Canta vittoria il M5S,  che aveva definito il tentativo di modifica come una ‘porcata’ per chiude la legislatura.

Forza Italia, dal canto suo parla di un successo dovuto alla “ferma opposizione dentro e fuori dell’aula consiliare. “Non sarebbe stato accettabile – spiegano i rappresentanti di Forza Italia – modificare le regole elettorali poche settimane prima del voto e la gran mole delle nostre argomentazioni e dei nostri emendamenti (oltre 300 sui 400 totali) ha fatto desistere il Pd. Dopo questa vittoria, che consegniamo a tutto il centrodestra abruzzese, restano da affrontare le proposte di modifica alle norme sulle incompatibilità: quella sulle surroghe e, soprattutto, quella ad personam sul tempo necessario a rimuovere le cause di incompatibilità”. “Continueremo, nelle prossime ore – concludono i Consiglieri di Forza Italia – la nostra battaglia a presidio delle regole esistenti e per consentire lo svolgimento di nuove elezioni in tempi brevi”.
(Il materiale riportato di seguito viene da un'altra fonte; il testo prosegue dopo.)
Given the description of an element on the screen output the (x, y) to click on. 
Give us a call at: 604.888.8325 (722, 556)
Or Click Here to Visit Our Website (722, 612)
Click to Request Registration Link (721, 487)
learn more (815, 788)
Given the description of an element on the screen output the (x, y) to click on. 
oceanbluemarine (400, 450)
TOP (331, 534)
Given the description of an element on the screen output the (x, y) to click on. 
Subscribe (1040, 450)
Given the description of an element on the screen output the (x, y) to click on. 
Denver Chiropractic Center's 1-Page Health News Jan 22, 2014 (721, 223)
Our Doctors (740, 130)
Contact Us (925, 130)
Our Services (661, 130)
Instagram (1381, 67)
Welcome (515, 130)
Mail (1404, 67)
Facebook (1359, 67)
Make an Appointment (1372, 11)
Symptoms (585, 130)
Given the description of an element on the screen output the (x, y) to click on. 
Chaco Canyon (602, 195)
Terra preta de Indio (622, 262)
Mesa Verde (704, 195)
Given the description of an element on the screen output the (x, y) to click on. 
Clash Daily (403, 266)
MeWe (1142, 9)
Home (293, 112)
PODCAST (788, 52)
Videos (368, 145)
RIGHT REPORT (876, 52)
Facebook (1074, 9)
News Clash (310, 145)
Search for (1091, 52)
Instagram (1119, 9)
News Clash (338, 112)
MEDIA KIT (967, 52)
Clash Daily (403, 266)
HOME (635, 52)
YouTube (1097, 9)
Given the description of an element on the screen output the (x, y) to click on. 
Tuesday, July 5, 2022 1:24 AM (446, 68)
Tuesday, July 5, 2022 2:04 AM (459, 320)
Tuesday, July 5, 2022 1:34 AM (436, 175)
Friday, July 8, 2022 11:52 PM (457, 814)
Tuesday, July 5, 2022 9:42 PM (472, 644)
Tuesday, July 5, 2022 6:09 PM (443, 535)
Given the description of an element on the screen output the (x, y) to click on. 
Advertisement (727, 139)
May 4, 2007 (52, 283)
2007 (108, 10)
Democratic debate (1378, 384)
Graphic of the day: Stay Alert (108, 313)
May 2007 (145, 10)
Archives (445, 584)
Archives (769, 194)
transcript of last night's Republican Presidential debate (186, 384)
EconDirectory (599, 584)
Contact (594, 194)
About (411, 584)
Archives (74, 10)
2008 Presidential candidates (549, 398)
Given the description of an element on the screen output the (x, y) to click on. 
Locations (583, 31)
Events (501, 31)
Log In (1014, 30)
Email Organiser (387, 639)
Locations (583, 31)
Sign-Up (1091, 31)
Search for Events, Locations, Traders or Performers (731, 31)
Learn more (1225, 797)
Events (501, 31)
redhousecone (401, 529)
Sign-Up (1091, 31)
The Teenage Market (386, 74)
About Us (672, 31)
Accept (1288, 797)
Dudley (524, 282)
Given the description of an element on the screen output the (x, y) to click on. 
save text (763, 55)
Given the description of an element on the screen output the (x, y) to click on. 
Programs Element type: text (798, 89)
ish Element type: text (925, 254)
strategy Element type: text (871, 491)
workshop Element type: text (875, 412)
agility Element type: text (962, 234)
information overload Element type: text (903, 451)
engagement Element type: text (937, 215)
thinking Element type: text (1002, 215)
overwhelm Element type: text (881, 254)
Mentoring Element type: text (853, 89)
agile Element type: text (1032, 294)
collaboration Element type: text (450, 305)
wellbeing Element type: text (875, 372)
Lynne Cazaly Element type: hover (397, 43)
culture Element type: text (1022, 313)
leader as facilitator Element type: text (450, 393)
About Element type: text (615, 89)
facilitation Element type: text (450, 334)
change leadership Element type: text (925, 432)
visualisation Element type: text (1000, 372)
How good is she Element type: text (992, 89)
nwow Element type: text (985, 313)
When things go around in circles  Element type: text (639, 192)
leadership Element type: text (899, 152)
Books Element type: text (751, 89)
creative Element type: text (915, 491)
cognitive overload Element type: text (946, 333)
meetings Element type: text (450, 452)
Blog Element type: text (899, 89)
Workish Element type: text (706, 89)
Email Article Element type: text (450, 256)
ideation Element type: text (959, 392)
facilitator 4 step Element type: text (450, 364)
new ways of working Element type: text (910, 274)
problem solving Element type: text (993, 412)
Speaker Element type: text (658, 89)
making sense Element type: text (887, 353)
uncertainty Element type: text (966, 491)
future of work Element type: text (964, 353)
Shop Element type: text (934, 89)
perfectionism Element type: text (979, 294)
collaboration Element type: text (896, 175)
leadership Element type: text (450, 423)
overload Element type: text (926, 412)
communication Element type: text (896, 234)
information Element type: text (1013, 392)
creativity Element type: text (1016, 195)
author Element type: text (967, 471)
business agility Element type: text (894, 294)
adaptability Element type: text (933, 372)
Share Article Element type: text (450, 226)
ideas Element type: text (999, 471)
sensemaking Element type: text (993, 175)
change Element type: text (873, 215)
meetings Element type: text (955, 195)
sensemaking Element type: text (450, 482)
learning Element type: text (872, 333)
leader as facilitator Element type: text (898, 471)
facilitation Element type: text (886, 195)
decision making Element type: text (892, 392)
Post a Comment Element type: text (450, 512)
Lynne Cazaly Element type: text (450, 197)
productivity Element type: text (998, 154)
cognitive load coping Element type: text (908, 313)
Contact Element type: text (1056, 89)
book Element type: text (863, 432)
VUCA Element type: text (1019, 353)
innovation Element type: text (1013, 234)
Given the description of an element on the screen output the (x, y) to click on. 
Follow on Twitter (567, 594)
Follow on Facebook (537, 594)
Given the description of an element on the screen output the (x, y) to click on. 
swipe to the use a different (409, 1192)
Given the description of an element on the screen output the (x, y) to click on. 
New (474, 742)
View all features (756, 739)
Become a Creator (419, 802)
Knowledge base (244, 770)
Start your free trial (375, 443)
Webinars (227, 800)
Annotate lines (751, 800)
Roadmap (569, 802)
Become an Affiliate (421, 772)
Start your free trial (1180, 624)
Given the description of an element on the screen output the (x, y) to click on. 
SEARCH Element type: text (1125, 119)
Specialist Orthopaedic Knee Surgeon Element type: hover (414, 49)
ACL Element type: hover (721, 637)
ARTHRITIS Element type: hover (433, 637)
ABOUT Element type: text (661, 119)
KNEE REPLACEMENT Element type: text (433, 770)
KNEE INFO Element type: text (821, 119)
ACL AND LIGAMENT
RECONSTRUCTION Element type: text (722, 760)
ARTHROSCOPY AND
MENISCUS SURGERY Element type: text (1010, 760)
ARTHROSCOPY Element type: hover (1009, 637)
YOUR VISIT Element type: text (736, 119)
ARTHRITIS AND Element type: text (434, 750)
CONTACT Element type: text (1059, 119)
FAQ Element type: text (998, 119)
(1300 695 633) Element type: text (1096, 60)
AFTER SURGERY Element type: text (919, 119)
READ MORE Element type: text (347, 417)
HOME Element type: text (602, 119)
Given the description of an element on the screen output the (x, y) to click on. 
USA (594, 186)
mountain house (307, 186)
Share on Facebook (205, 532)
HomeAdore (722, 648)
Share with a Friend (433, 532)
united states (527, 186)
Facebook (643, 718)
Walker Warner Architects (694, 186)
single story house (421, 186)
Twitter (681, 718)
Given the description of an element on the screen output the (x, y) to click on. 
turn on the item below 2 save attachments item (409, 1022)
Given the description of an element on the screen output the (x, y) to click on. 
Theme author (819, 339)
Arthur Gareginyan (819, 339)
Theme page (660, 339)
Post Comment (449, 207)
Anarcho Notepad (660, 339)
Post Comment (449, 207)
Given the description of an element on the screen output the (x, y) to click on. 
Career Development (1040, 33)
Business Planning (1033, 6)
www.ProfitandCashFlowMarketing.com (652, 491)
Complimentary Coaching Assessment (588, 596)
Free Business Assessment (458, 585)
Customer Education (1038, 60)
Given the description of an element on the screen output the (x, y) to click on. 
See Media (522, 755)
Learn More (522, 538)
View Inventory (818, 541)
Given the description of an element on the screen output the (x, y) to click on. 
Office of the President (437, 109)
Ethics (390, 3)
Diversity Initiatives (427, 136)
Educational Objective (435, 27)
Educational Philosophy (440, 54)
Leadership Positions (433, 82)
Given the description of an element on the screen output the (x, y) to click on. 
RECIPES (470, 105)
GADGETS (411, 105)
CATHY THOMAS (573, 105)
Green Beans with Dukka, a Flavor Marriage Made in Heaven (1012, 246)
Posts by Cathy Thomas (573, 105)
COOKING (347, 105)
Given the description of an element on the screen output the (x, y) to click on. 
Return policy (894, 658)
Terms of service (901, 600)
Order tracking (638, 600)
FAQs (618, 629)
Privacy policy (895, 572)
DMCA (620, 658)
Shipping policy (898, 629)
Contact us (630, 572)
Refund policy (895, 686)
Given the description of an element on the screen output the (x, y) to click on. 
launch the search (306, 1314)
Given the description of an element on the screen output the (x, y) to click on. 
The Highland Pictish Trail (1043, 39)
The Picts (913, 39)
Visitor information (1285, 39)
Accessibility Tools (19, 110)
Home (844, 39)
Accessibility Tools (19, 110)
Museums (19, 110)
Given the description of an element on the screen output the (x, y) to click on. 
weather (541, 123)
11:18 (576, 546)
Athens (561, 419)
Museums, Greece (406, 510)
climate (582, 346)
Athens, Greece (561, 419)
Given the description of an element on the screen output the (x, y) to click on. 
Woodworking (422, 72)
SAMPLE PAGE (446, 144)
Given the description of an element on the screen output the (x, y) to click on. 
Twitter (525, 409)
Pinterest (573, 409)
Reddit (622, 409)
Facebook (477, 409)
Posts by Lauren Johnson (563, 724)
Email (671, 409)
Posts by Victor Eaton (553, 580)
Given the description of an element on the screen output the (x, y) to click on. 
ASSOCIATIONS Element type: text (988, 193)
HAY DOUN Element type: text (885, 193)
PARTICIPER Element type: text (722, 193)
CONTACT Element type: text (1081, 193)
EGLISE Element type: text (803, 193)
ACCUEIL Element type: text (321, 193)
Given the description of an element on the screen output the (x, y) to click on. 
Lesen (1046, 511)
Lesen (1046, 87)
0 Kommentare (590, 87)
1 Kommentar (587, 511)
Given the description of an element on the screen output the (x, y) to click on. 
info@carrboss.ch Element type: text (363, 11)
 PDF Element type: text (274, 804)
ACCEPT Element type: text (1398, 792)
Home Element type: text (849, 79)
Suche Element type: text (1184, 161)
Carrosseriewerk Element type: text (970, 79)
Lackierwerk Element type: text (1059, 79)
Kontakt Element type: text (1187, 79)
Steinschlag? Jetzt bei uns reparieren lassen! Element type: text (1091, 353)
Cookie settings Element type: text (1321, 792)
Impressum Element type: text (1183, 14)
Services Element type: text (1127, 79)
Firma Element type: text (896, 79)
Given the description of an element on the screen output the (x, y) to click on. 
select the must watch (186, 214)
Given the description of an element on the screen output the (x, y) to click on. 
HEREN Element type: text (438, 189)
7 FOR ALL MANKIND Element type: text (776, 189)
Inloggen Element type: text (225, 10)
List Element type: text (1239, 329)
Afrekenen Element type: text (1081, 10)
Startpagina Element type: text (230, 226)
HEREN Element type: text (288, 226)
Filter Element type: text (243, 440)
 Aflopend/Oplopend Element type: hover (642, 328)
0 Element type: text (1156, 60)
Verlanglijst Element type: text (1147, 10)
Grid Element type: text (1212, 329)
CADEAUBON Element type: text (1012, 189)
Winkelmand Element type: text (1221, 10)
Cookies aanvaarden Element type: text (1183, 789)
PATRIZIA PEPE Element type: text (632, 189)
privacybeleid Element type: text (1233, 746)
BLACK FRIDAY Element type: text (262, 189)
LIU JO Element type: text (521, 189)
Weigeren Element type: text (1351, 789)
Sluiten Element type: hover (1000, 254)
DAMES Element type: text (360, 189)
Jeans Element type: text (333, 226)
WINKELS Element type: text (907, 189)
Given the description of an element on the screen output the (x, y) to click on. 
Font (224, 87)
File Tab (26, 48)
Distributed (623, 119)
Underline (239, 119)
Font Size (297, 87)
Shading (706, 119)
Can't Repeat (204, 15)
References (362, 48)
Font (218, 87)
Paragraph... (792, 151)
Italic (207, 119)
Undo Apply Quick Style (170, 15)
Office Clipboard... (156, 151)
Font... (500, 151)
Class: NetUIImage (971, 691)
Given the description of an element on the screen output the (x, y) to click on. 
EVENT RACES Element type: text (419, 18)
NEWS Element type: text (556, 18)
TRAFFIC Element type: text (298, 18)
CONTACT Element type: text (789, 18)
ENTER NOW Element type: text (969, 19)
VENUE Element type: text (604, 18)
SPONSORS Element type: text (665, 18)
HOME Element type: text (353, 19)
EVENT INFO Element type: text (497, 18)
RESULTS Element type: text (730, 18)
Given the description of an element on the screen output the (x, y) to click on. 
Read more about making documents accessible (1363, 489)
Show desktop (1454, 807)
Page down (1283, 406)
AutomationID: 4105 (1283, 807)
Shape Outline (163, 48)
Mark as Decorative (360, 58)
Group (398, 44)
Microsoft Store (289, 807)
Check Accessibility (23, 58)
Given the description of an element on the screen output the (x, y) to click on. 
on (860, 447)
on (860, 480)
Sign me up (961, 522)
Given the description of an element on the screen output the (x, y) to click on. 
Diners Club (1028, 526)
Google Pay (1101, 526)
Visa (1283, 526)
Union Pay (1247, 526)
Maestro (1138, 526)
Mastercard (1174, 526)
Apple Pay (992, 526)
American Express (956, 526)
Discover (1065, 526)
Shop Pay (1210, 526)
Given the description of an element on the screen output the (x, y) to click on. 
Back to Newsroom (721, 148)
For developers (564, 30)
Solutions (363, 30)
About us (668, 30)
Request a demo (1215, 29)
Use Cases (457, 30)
Il movimento di Mario Mazzocca e Antonella Sclocco si definisce “determinante nella mancata modifica  della legge elettorale regionale. Dopo una lunga ed estenuante resistenza di tre giorni, prima in maggioranza e poi in commissione, la proposta di modifica della legge elettorale è stata ritirata. Sia chiaro a tutti che senza la contrarietà di Art. 1 MDP questa modifica sarebbe stata approvata. I principi della rappresentanza democratica nella nostra regione sono salvi. Chi ben conosce il meccanismo elettorale sa bene che questo “correttivo” non avrebbe avuto effetto alcuno sulla tanto sbandierata governabilità, in quanto i seggi assegnati alla coalizione vincente, in virtù del premio di maggioranza, non subirebbero variazioni. L’unico vero cambiamento avrebbe riguardato invece la ripartizione dei seggi di minoranza che lascia trasparire un atteggiamento dal sapore (nemmeno tanto) vagamente remissivo da parte di chi (evidentemente) reputa sconfitta in partenza la futura coalizione del centrosinistra. Riteniamo inqualificabile il tentativo di lottizzazione dei seggi di opposizione svilendo così, in nome della tanto agognata poltrona, i principi costituzionalmente garantiti.

Detto per inciso, una simile manovra non avrebbe garantito in alcun caso la facile rielezione per qualcuno, per il semplice fatto che il democratico Abruzzo contempla ancora quale unica via per accedere all’Emiciclo la tanto svilita preferenza”.